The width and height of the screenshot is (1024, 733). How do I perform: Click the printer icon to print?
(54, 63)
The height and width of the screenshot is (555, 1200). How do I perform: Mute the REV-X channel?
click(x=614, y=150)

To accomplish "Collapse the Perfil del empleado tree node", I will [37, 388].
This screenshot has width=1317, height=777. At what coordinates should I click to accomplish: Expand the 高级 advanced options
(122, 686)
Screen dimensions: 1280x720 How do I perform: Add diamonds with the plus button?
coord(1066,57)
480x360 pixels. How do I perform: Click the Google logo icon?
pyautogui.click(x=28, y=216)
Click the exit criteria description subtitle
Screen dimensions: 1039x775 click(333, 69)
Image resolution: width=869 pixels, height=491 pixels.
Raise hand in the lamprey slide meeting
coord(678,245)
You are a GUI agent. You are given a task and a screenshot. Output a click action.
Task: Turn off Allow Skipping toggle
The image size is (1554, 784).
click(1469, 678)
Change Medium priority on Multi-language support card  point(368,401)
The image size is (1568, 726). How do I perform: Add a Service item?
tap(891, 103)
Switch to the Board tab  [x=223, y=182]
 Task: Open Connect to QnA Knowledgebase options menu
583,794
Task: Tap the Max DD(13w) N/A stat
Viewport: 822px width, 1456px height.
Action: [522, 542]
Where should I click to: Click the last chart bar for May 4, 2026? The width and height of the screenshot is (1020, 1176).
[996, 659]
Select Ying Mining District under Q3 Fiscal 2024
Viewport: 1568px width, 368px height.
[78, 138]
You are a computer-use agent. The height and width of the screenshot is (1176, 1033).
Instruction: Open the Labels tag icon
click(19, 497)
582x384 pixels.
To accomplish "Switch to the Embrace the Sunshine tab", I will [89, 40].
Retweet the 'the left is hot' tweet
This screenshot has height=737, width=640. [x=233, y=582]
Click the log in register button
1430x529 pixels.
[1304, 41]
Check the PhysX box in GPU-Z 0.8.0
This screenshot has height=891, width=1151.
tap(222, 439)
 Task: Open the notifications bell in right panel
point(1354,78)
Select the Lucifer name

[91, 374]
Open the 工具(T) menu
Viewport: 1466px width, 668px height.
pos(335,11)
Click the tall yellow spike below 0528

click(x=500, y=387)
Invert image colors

========================================

• Task goal
Respond with one number only: how many lines of the data contain "will".

• Problem solution
2